Let your loved one know how you feel and what you think needs to be done, the therapists we spoke with advise. Present your first solution one that includes active participation by both of you. Let your loved one know you want him/her to help solve your mutual problems.

Be prepared to offer alternatives when possible. Note which of your suggestions include your loved one and which do not. Communicate your intent to act independently if necessary, explaining that the current situation is unsustainable for you.

What’s To Be Gained

Acting on your own isn’t a turning away from your current relationship or a disavowal of the other person’s rights. It’s rather an affirmation of yourself as an individual and your commitment to carrying on with life.Taking action helps you regain empowerment and control, benefiting your health and well-being. Moving beyond the status quo offers other benefits too. These include chipping away at barriers to your goals and feeling less anxious. Knowing something has been done reduces anxiety, and you also learn new skills. Additionally, new options may open up because you took steps to change the upsetting situation.

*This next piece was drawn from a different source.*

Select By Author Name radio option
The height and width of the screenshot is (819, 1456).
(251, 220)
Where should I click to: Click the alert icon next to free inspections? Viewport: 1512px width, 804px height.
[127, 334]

Acting independently to address a problem affecting you and your family may not be your first choice. However, when coping with illness or disability, not all solutions will be perfect. The goal is to make the best of a difficult situation.

By working toward breaking through the barriers of denial, that’s exactly what you’ll be doing. It requires fortitude, empathy, concentration, self-awareness, and a whole lot more. If you manage to do it, even temporarily, you will have accomplished a great deal. “I didn’t realize what a rebirth I would feel,” says the husband of a wife who has rheumatoid arthritis. “Now that my wife is willing to work with me on finding solutions to the problems we face, life is a whole lot easier. It’s a great relief to be able to turn off my broken record.”